Theme: Models of Care Year: 2022
Background:
In New York City (NYC), 91,000 people were living with hepatitis C virus (HCV) in 2020, 40% of whom
remained undiagnosed. People with HCV in NYC had higher proportion of premature death
(occurring before age 65) in 2017 than those without infection (58% vs 27%). Poverty, co-morbid
conditions, substance use, and justice-involvement are frequent barriers to HCV care. Since 2017,
the NYC Health Department telephone-based patient navigation program has provided patientcentered services to support people with HCV in achieving cure.

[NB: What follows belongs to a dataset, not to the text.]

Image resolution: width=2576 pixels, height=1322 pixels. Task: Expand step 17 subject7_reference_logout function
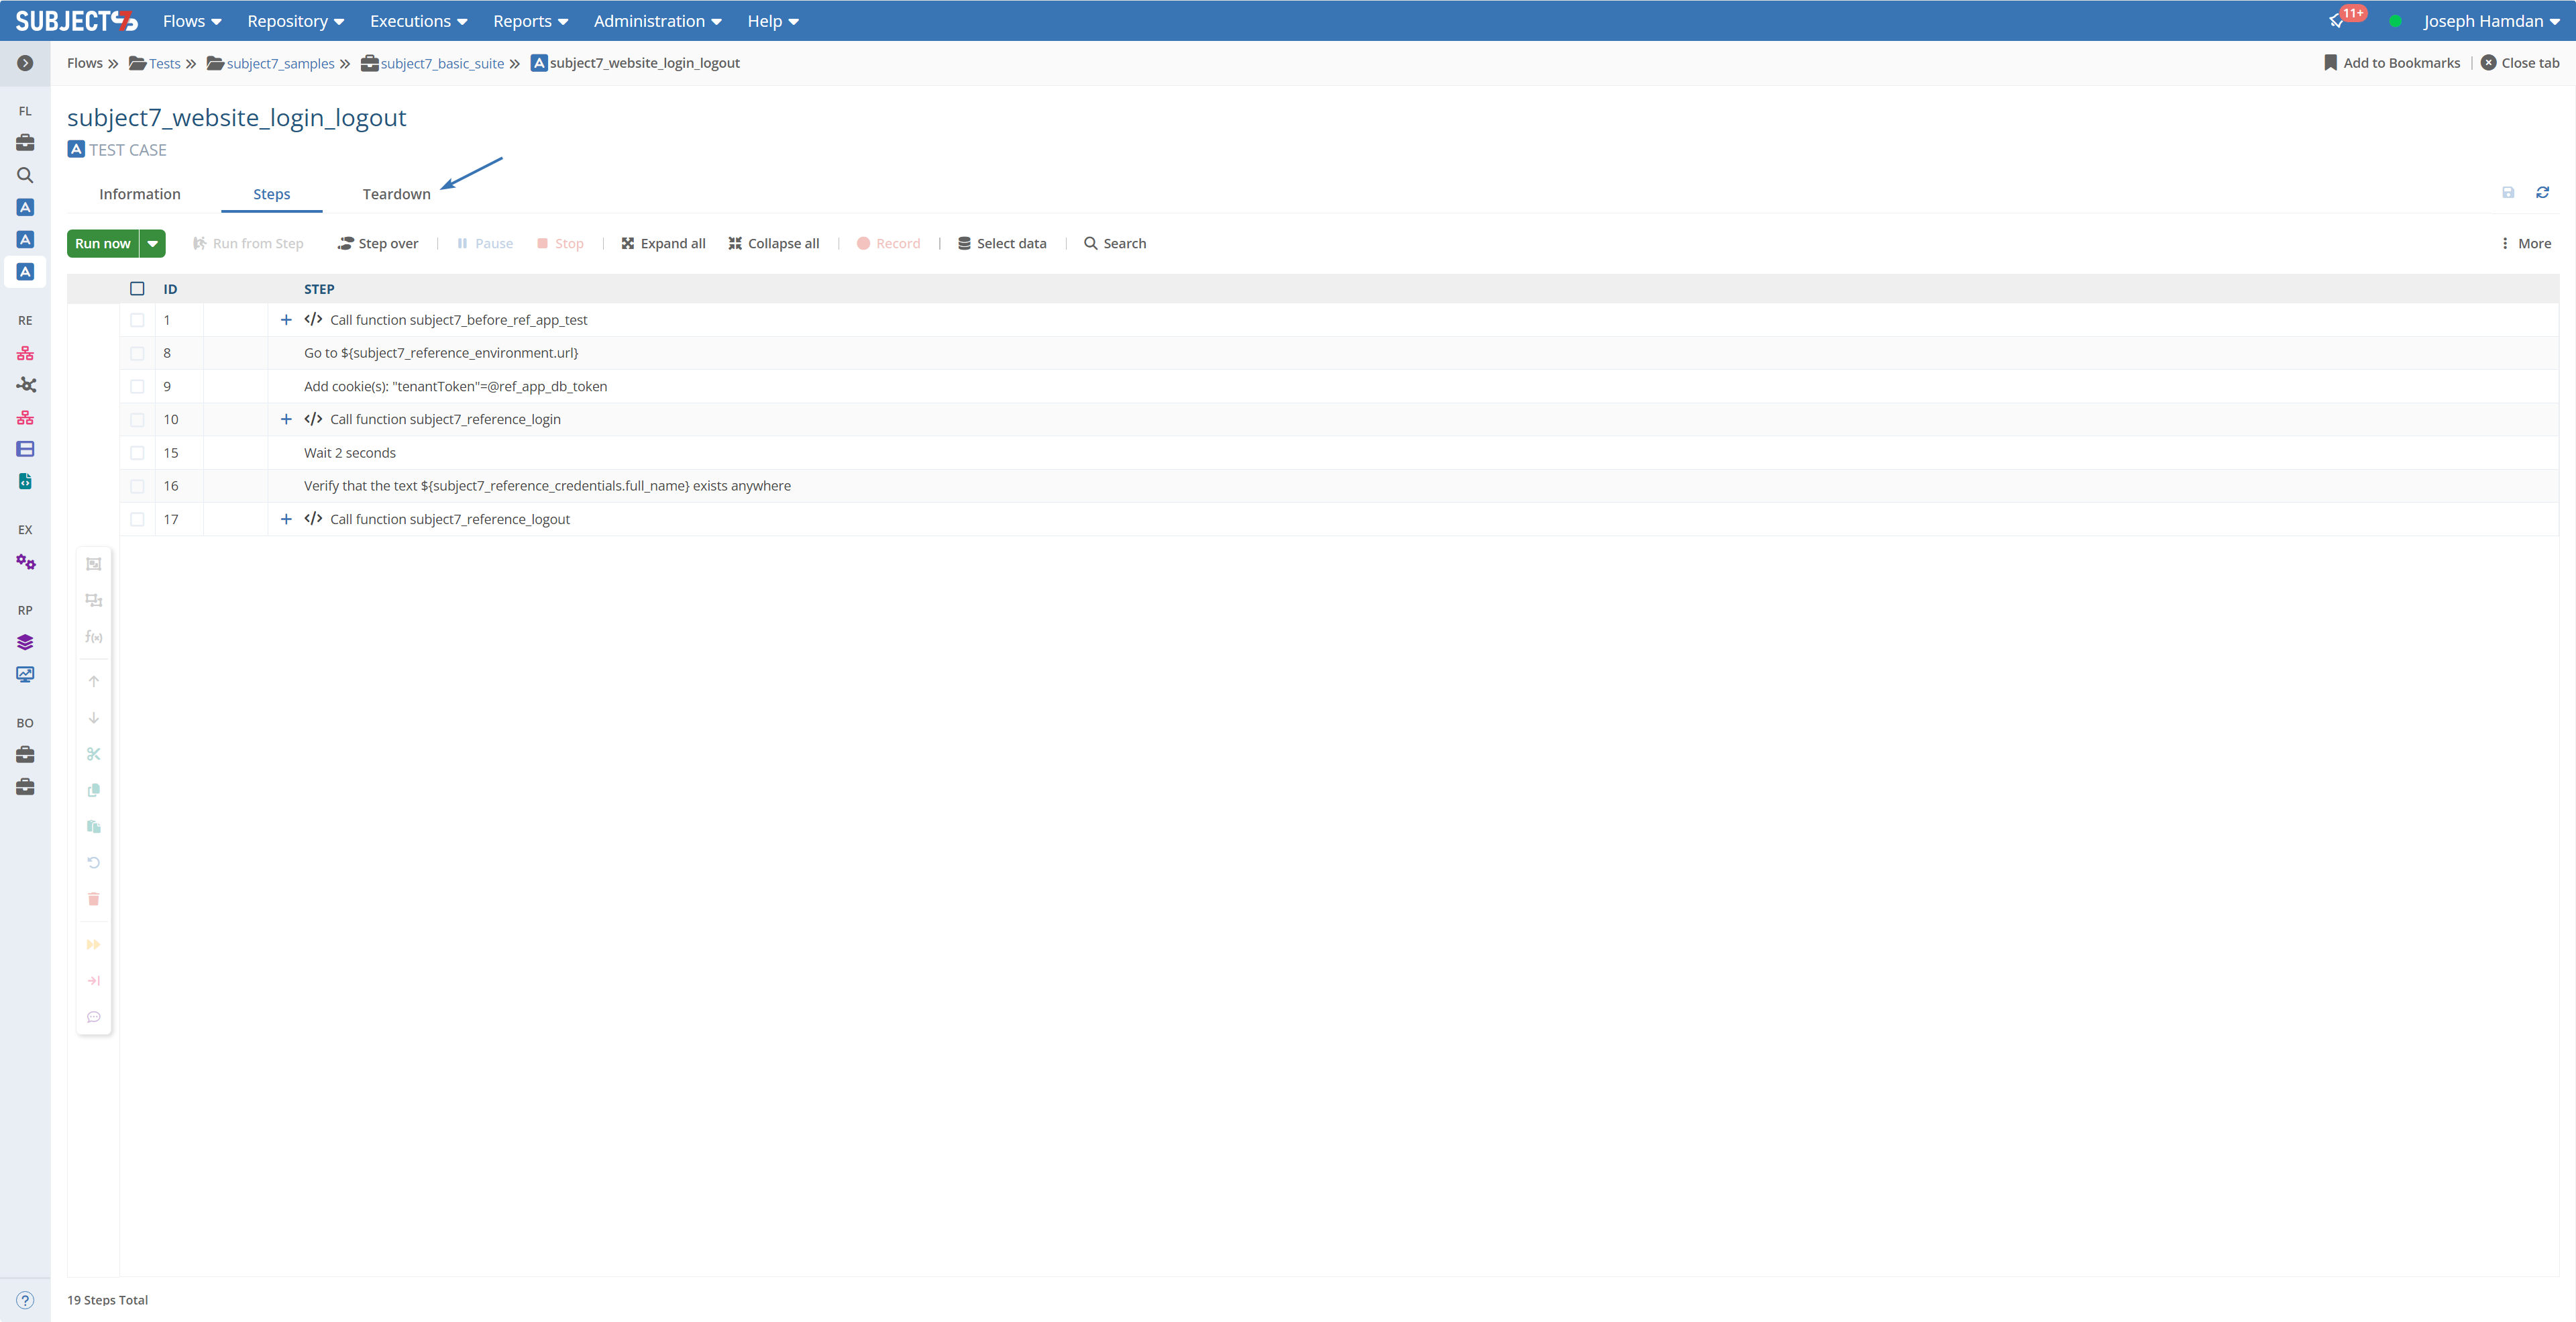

Description of model of care/intervention:
NYC Health Department identified populations that might benefit from HCV care navigation services
using surveillance data or direct referrals from other programs. Target populations included people
with acute HCV, HCV/HIV co-infection, advanced liver fibrosis, justice-involvement, or those tested
for HCV at Sexual Health Clinics. Multilingual and culturally competent navigators linked people to
HCV care and supportive services (e.g., harm reduction), scheduled appointments/reminders,
offered HCV and overdose prevention education, and supported treatment completion. Navigators
performed ≥3 telephone outreach attempts. Test history and navigation activities were recorded in
the surveillance system with periodic review to ensure quality/accuracy.
Effectiveness:
During June 2017–January 2022, navigators attempted outreach to 2,429 people and reached 771
(32%). Of these, 565 (73%) spoke English, 53 (7%) spoke Spanish, 262 (34%) used public insurance,
14 (2%) were uninsured, and 457 (59%) did not share insurance information. A total of 694/771
people (90%) were connected to HCV services. Of those connected, 566 (82%) attended an
appointment and 305/566 (54%) had a subsequent negative RNA result after receiving navigation
services.
Conclusion and next steps:
The NYC Health Department successfully used surveillance data and referrals to provide HCV care
navigation services. The majority of those contacted attended an appointment and more than half of
those attending an appointment had a subsequent negative RNA, suggesting cure.
Disclosure of Interest Statement:
The authors have no conflicts of interest.